For reference Juno was a lot like this except they were teenagers. Both of Junos parents helped move the story along, as well as 4+ other characters. Now sure the story is based on the love between two people. Although the thing that really helps most love stories shine is the side characters who not only express their own needs for love, but add to the main character(s) own ideals and even help the character see other sides of whatever situation. Yeah there are a few movies that don’t use side characters to this extent, but the self discovery aspect isn’t so lopsided or forced by the other main character. So debatably if Tiffany didn’t exist Pat wouldn’t be recovering so quickly from a failed marriage. Also you can’t continually imply that the girl is screwed up during the movie multiple times and yet have all her actions are near perfect. It screws up her character development due to the conflicting story elements. I mean for crying out loud Tiffany even brings up how screwed up she is multiple times.

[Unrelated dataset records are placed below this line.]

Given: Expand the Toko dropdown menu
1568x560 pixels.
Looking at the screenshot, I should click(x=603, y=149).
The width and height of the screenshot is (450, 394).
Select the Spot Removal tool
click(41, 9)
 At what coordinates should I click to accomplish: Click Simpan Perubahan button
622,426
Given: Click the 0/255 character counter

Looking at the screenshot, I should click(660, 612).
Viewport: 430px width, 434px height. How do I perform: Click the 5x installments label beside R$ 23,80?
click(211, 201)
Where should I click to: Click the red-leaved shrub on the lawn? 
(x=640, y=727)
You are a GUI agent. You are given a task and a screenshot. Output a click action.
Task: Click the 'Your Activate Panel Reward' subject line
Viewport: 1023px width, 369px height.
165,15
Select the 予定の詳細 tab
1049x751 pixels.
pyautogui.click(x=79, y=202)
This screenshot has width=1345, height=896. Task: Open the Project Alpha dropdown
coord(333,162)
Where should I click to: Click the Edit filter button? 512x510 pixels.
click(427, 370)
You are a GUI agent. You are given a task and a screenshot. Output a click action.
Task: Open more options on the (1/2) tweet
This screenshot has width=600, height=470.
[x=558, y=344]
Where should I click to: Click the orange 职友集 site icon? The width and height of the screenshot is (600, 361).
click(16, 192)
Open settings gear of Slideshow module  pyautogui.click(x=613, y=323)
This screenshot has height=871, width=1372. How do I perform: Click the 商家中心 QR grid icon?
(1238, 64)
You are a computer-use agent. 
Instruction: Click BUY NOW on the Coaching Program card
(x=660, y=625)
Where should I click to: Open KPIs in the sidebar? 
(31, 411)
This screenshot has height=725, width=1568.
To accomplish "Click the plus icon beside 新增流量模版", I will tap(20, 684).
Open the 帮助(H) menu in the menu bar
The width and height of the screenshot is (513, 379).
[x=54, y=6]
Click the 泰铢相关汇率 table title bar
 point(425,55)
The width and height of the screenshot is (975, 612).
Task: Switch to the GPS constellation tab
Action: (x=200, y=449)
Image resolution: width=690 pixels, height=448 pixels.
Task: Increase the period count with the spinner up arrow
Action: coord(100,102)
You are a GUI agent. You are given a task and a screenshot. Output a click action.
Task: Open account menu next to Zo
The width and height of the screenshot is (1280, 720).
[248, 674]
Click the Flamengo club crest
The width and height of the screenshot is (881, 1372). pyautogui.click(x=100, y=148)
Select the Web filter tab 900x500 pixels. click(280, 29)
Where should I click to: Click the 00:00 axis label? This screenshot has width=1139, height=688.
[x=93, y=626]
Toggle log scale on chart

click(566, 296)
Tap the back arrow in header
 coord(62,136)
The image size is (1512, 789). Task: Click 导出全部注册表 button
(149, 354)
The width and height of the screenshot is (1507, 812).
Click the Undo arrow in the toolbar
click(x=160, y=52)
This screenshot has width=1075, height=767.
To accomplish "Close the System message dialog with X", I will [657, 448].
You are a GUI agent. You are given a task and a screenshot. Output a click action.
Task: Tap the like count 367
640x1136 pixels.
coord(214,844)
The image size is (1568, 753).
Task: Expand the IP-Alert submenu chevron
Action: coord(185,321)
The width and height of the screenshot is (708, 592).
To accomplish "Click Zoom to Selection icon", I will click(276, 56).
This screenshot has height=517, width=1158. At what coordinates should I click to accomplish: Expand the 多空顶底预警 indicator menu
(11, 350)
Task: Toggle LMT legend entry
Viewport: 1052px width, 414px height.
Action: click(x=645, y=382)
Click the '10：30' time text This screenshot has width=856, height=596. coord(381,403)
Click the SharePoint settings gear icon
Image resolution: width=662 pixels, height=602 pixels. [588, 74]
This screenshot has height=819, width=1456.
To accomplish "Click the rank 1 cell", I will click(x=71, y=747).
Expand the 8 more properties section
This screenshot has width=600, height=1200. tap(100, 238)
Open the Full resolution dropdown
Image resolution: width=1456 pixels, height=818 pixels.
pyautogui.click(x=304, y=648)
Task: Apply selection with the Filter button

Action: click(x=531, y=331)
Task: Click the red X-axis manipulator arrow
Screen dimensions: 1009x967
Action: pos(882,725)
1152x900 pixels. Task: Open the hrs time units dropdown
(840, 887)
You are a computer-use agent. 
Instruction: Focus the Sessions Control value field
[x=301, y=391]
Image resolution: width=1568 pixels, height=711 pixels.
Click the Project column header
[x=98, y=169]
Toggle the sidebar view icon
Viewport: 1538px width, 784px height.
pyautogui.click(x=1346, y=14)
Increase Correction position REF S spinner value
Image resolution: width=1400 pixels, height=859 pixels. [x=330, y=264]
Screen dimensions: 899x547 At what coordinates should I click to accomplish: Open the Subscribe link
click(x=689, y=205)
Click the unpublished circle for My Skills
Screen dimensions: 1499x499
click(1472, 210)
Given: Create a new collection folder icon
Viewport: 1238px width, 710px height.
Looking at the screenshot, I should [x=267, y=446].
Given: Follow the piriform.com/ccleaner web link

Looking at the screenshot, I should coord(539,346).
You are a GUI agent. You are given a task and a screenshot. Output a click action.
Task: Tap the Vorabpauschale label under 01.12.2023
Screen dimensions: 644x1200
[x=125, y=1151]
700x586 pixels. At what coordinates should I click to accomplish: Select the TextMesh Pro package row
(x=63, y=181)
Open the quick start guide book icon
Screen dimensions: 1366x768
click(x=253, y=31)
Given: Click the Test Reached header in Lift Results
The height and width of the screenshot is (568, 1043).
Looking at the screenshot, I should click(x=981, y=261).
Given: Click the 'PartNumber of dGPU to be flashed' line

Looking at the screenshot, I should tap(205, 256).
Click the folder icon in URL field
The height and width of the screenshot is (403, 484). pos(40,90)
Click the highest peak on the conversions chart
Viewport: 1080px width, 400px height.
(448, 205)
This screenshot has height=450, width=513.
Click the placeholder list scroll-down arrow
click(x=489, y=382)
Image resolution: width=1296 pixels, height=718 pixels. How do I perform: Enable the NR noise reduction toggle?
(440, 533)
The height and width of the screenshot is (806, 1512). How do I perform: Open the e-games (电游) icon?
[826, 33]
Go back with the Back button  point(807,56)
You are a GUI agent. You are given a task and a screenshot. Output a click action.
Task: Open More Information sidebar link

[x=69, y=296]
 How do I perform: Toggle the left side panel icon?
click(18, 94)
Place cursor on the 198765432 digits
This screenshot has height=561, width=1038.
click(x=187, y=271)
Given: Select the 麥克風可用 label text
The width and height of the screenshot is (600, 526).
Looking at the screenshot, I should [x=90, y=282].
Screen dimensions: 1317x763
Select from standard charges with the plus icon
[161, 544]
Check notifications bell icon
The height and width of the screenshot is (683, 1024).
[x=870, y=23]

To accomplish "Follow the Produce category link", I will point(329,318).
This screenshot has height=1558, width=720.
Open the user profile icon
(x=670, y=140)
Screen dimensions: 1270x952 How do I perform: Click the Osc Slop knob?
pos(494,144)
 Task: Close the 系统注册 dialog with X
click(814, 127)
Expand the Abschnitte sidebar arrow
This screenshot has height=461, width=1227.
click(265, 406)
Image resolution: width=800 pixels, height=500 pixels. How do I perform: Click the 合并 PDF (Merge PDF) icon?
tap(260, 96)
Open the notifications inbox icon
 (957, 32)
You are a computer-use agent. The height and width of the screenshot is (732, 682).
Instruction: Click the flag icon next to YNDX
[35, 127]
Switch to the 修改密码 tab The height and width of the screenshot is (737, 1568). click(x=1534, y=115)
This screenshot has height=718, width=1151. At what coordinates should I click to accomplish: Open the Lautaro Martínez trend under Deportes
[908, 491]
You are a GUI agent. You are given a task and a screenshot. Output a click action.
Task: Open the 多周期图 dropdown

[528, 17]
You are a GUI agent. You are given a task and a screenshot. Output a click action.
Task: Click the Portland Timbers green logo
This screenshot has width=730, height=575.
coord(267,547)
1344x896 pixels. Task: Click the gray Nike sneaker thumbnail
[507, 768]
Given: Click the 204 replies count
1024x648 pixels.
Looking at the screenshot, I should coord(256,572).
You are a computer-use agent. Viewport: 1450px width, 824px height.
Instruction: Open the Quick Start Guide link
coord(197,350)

The acting, despite the horrible story, was top notch from everyone. A lot of it was Oscar worthy or to revive a few careers. This is probably Bradley Cooper and Robert De Niro‘s best performance. Although Cooper still played a frat brother like role. De Niro was refreshing because usually he’s a mobster, or a complete douche. Here he’s behaving rationally and normal and with this role I think it solidifies him as a well rounded actor. I’m not sure if Jennifer Lawrence deserved the Oscar, because I didn’t see the ladies she was competing against in their movies. However she was notably good, despite how I completely despise the hype behind her. She proved she could give a good range of acting in this film, with a few exceptions. Julia Stiles and John Ortiz were nice additions, but their shining moments of acting were sparse and they deserved a little more screen time.
This is the film to watch if you want to see all of the actors at their best. The steady character development is welcoming and will surely draw many in to watch further. However, the draw back is the story. It has pointless long montage scenes. The main drive for many of the punch lines is based upon the characters major flaws and it seems to laugh at them rather then with them. Also the context of the story is terribly forced, cliché, and one character made me question the believability of the story due to their actions. Also a lot of the dialogue is forgettable.
I’m sorry, but this is a really boring story.